*What you will do:* In the entries below, find the line with "You are a computer-use", then set it down exactly along with each line after it to the end, skipping any pictures.

*Available data:*
********

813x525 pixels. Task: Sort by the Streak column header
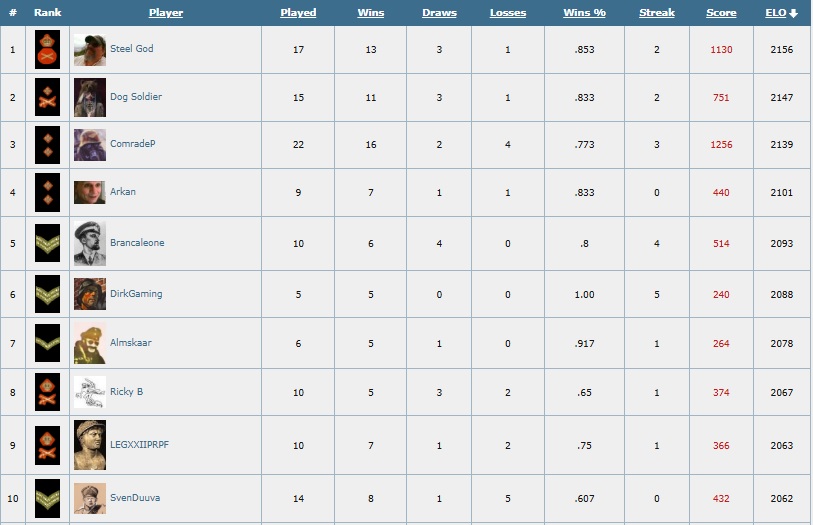(657, 13)
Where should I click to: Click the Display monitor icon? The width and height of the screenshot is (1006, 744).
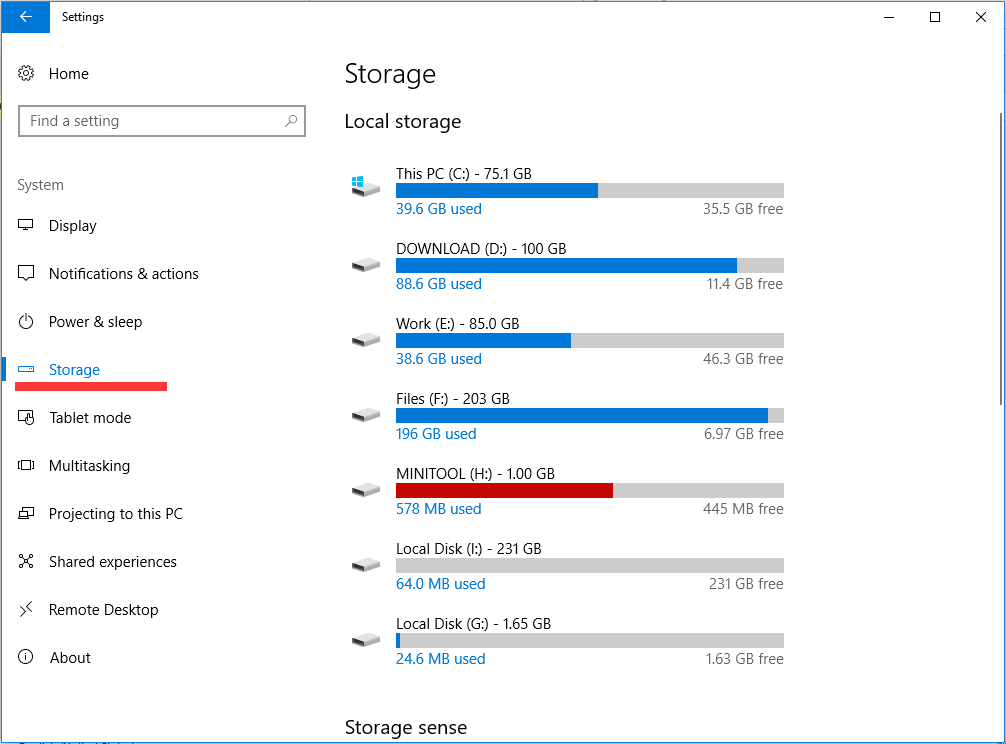point(27,226)
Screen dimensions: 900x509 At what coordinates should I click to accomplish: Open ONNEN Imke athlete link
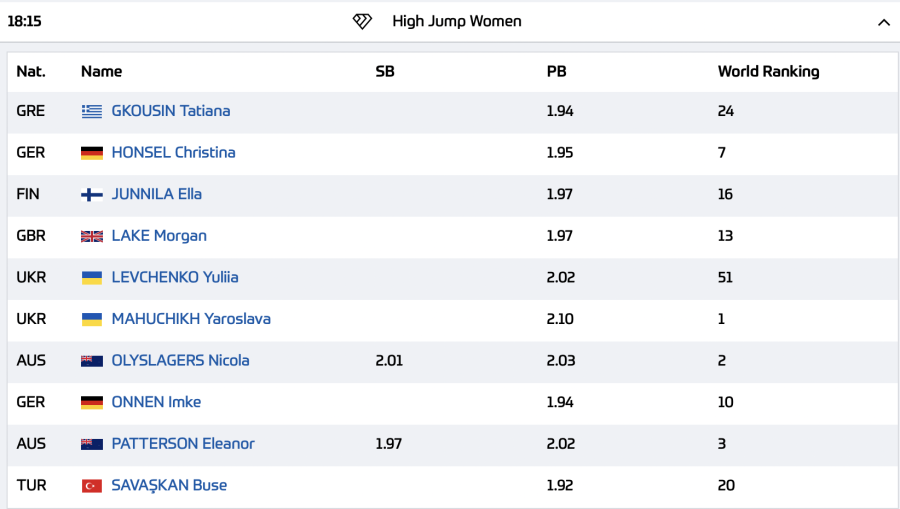coord(156,402)
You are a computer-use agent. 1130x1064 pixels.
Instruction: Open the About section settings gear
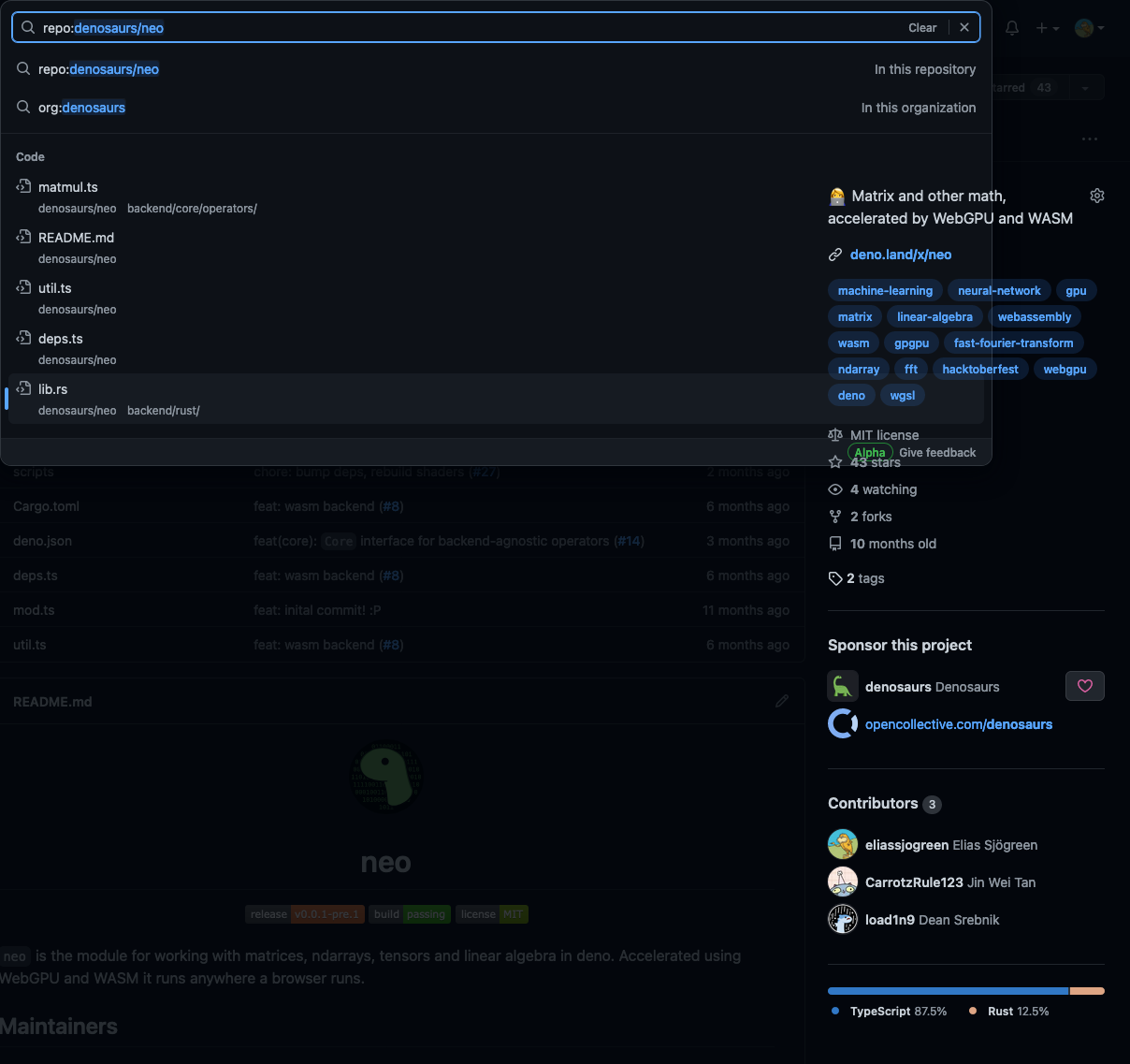pos(1096,196)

********

*Result for this exercise:*
You are a computer-use agent. 1130x1064 pixels.
Instruction: Open the About section settings gear
pos(1096,196)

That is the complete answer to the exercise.